And then there was Szerain. I took a step forward and touched the carvings on the lip of the bath where the memory-vision had been. He didn’t look anything like Ryan in the face, but his build, green gold eyes and hair were right. Well, Szerain’s hair was longer than Ryan’s FBI-regulation cut, but the color and texture were a match. What else about him was different? Elinor hadn’t been afraid of him. That was some consolation at least.
Every answer seemed to raise two more questions. I gave a mental shrug and dipped my hand in the water. Plush towels, basic toiletry items—including the much-desired toothbrush—and a full hot bath. Looked like just what I needed. Yeah, a nice long soak could make up for a lot.

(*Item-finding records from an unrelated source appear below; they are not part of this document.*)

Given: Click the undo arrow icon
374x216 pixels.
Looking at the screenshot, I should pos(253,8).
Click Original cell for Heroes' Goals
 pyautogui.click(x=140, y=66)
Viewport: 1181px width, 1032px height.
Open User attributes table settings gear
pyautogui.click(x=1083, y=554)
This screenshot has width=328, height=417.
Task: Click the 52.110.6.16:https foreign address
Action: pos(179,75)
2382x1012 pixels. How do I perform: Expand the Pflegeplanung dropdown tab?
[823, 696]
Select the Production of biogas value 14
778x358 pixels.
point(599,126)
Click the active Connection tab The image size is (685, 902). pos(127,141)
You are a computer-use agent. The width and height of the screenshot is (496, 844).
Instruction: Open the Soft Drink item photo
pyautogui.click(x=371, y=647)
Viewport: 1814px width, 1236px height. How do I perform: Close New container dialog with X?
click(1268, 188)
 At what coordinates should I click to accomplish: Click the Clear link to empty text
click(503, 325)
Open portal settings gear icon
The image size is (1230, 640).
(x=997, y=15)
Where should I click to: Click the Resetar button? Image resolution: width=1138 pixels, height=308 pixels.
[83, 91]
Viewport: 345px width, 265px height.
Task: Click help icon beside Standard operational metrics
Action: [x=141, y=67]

I stuck my head out of the bedchamber. “I’m going to bathe, okay?”
Safar snorted and crouched, which I took for acknowledgment.
I returned to the bath, stripped quickly, and sank to my neck in the water. For a moment I wondered who the hell filled the damn thing since there was nothing resembling a faucet, but then decided I really didn’t care. It was completely awesome. Would’ve been better if I didn’t have a death-or-madness sentence coming up in two days, but what the hell. All the more reason to enjoy the shit while I could.
Chapter 4
After about twenty minutes I felt more human and more certain that I was well clean of any lingering Tracy-bits and my own puke-spatter. I dried and dressed but paused before returning to the main room, taking this chance to peer at the damn collar in the mirror. No seam that I could feel or see. My gaze swept the bathroom and finally rested on the edge of the stone table that held the basin. Crouching awkwardly, I scraped the edge of the collar against the table about half a dozen times then peered at it in the mirror.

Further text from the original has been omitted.